The foreground - the fence, the barrier, the road the tank tracks and the nearest layer of trees - is all animated on cels in perspective. But right behind that is a second layer of trees which is painted, and simply sliding from left to right! Then finally there’s the distant valley which is sliding much slower. In total, you have three levels of parallax speed.

Now, the middle layer isn’t perspective-correct, but you’re not looking closely at those trees, you’re looking at the tanks! and given this shot is only about three seconds long, the motion is more than enough to sell the story, which is that the tanks are firing while driving along the road. it’s also making judicious use of a three-frame loop on the cels, to save the amount of drawing that they have to do. again, you’re not going to be paying close attention to the fence, it just has to be convincing enough when seen out the corner of your eye.

## putting it together

A film that makes some downright incredible uses of these kinds of perspective tricks is Otomo’s film Cannon Fodder from Memories, which is animated to appear as if most of the short is one long camera take, with a number of complex camera motions. This is particularly striking in the cannon firing sequence. The camera pans around to different parts of the set, and when it pans away they’ve switched out a different background allowing for a different camera movement. Small amounts of movement in machines can represented with very mild parallax.

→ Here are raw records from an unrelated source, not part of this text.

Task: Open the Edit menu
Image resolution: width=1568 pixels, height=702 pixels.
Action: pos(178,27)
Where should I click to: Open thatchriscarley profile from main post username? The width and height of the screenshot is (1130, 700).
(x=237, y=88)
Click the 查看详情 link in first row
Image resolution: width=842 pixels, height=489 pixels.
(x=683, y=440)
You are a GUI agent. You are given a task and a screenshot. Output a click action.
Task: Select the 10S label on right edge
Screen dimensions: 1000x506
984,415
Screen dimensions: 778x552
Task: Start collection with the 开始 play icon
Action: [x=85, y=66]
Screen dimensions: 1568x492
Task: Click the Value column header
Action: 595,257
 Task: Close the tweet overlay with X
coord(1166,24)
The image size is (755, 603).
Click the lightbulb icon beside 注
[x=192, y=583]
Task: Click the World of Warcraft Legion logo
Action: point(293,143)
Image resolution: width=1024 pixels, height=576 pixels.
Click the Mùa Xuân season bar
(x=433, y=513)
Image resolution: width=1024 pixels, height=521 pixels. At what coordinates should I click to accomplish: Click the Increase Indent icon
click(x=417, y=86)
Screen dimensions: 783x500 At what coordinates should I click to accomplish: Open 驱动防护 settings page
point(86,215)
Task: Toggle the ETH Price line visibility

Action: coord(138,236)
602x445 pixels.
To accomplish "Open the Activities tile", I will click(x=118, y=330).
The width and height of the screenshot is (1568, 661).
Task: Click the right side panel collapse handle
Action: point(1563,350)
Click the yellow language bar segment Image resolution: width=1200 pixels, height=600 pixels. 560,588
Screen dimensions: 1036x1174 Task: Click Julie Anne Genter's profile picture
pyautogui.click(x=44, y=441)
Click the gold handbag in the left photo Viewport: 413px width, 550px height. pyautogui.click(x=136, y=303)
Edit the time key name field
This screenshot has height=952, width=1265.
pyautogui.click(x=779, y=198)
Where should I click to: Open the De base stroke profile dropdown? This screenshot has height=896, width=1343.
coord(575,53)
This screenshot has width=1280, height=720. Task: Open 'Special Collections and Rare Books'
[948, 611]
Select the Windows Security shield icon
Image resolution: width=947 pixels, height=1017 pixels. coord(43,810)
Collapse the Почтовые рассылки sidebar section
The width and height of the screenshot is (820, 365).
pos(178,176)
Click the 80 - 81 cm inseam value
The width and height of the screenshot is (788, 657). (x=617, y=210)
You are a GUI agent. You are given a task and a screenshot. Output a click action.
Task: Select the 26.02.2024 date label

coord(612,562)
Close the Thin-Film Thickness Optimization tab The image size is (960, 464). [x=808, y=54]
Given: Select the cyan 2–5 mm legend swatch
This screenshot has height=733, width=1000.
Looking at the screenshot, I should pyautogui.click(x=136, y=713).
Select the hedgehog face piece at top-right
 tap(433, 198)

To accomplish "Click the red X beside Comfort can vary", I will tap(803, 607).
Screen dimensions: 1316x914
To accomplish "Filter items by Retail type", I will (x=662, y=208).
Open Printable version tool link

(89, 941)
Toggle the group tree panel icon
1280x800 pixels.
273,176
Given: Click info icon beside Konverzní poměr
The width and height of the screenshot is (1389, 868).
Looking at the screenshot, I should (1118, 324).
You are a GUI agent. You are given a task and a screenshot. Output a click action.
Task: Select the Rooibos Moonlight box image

Unlike Stink Bomb, which used a lot of cel animation for its tracking shots, Cannon Fodder mostly uses painted backgrounds with the perspective effects baked in. Here’s one of the most striking sequences in the film:

By my count, there’s at least three distinct backgrounds used in this sequence, which together encode a very complex series of pans and tracking shots. The background cuts are disguised by, essentially, match cuts, probably behind animation cels so they don’t have to copy too many details. I would guess that the background changes when the camera pans up to the observation platform on the ceiling, and possibly a second time when it pans past the observation platform on the wall.

The movement is sold by some incredible animation of the character being orbited by the camera - this is the bit that needs to be precisely in perspective. The backgrounds, since they’re very tightly cropped and quite far away, can afford to be a lot looser.

I would love to see what these backgrounds look like when spread out in full, but this is probably one of the best examples of a spherical ‘environment map style’ background painting, since the camera does several 360 degree rotations over the course of this scene.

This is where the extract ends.